I just started using Neo4j to visualize data. I am currently stuck on creating relationships. I have twe CSV files. One with the nodes and all attributes and one with all relationships.
The CSV with all nodes (Object.csv) are succesfully loaded in Neo4j as follows:
Name, ID
I want to create relationships on these nodes with the following CSV (object-object-link.csv):
Unid (relationship id), parentid, childid.
I want to join the Parentid and the child id from the relationship csv on the ID from the node CSV. How should I proceed? There are 51k relationships.
You can do this across multiple CSVs as long as you've got some way to uniquely identify the nodes you wish to connect the relationships to.

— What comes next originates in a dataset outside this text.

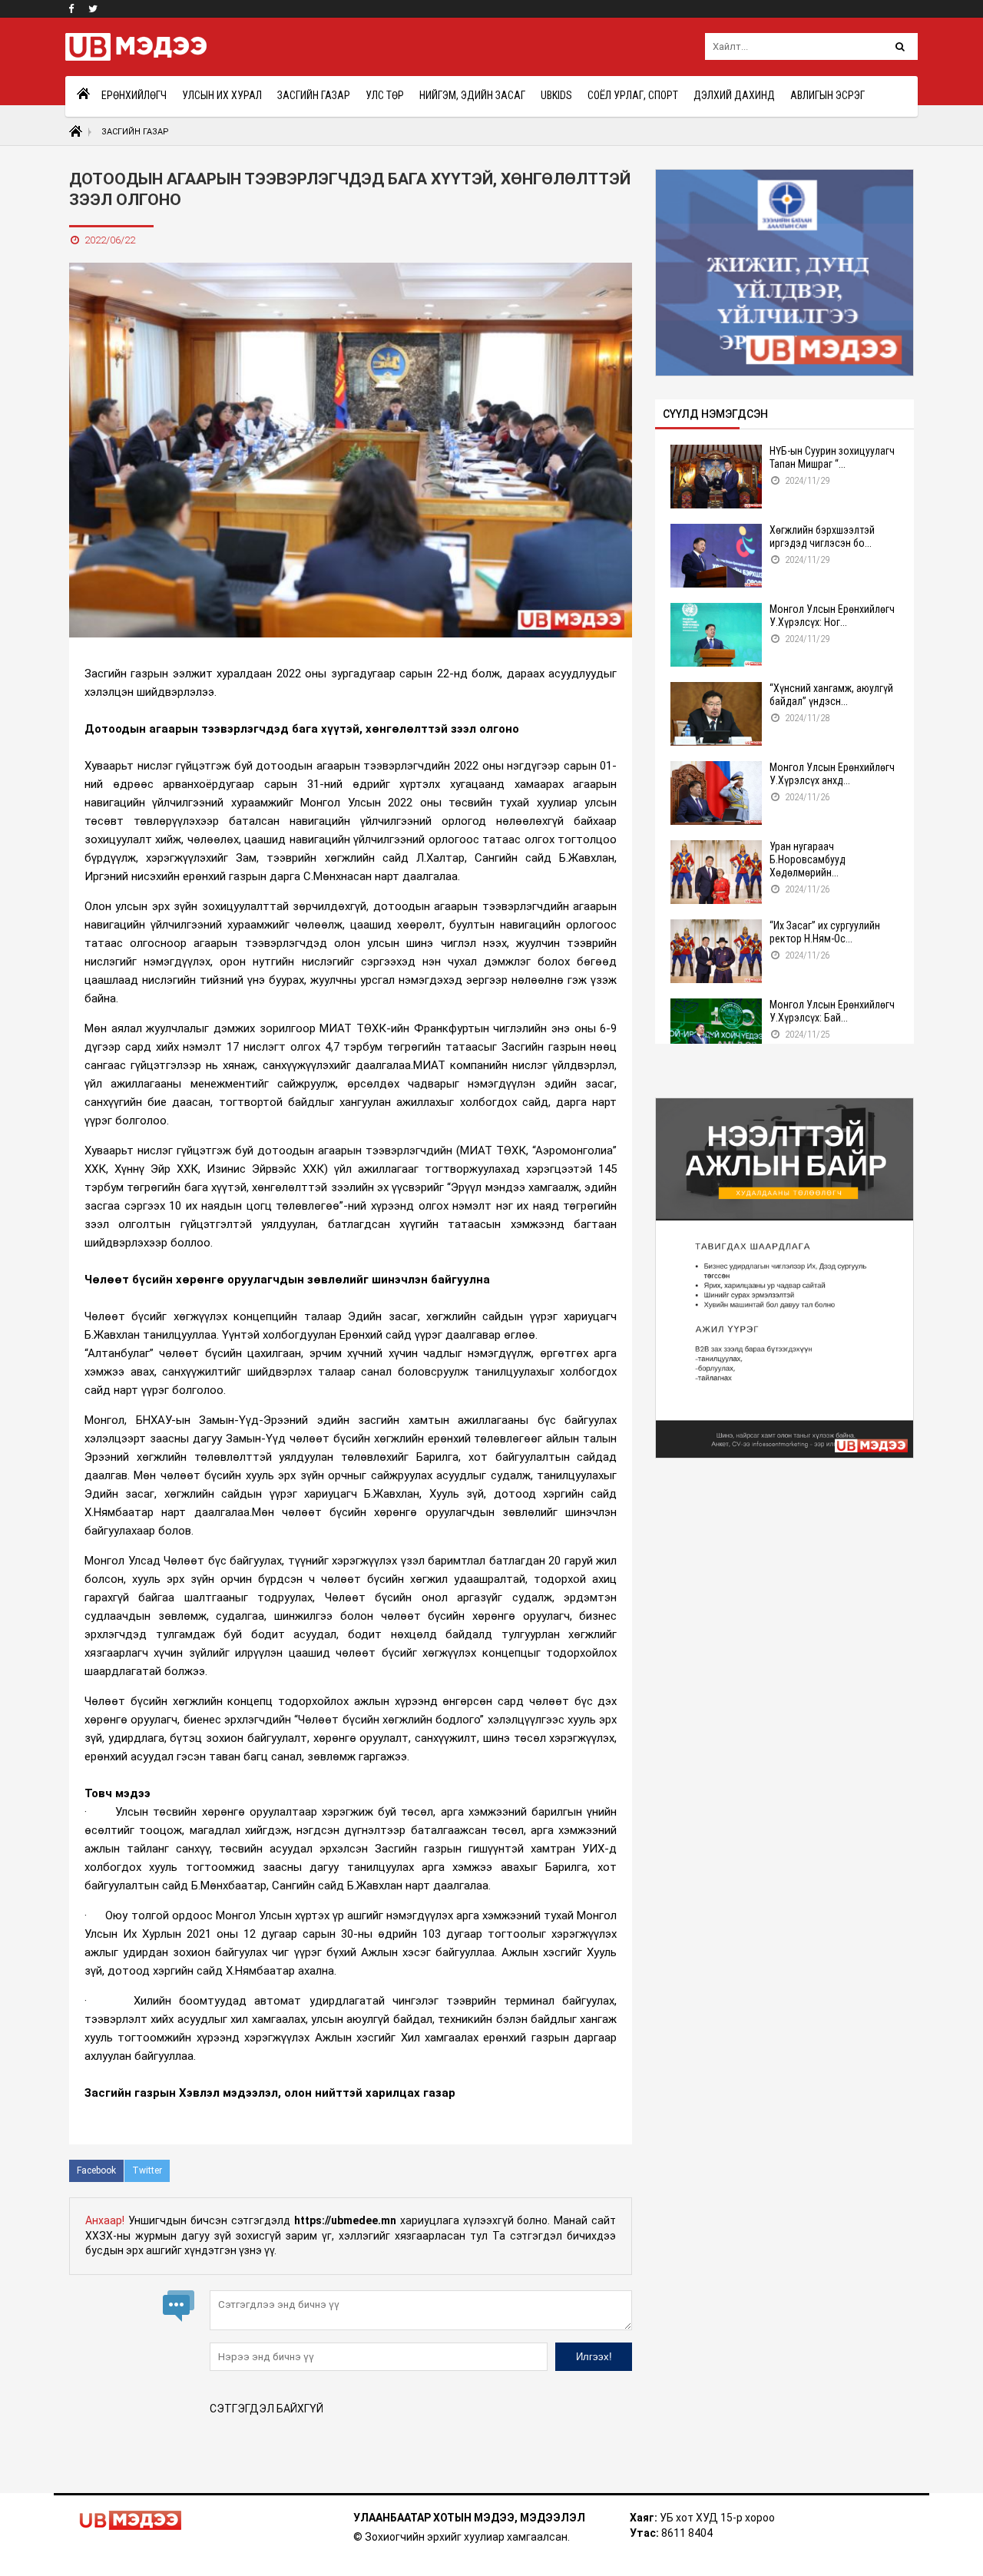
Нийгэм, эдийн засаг (472, 95)
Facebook (96, 2170)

Whilst this article is about performant LOAD CSV - it gives a great example of how you'd look up existing nodes as part of LOAD CSV to connect them: Neo4j: Cypher - Avoiding the Eager | Mark Needham
Let's say our Nodes.csv file which contains people, looks something like this...
id, name
1, Bob
2, Jane
Let's say our Relationship.csv file, which contains who knows who, looks something like this...
id_from, id_to
1, 2
We do our first pass which creates our person nodes, i.e.
LOAD CSV WITH HEADERS FROM "file:///Nodes.csv" AS row
CREATE (:Person {id:row.id, name:row.name});
Then, we're going to use the id property as a look-up so that we can join the nodes together, i.e.
LOAD CSV WITH HEADERS FROM "file:///Relationships.csv" AS row
//look up the two nodes we want to connect up
MATCH (p1:Person {id:row.id_from}), (p2:Person {id:row.id_to})
//now create a relationship between them
CREATE (p1)-[:KNOWS]->(p2);
Hi @lju,
Thanks for this response. I am facing a similar issue and had already come to a solution similar to your proposal.
While it works for small data, it's not optimal for large datasets (100M+ nodes , 1B+ relationships)..
If you're looking at that size of data - if it's an initial load, I would heartily suggest you use the offline batch importer! It will load that of that size significantly faster than an online, transactional process (which LOAD CSV is).
A. To make this example to work, you need to remove the spaces from the .csv file.
B. (EDIT): I had a typo. I fixed the query and it now works.
I was problems getting this to work when the nodes are of different types:
owner.csv
id,name
1,Bob
id,petname
2,Rover
LOAD CSV WITH HEADERS FROM "file:///pet.csv" AS row
CREATE (:pet {id:row.id, petname:row.petname});
LOAD CSV WITH HEADERS FROM "file:///owner.csv" AS row
CREATE (:owner {id:row.id, name:row.name});
and using the same relationship file:
LOAD CSV WITH HEADERS FROM "file:///Relationships.csv" AS row
//look up the two nodes we want to connect up
MATCH (p1:owner {id:row.id_from}), (p2:pet {id:row.id_to})
//now create a relationship between them
CREATE (p1)-[:OWNS]->(p2);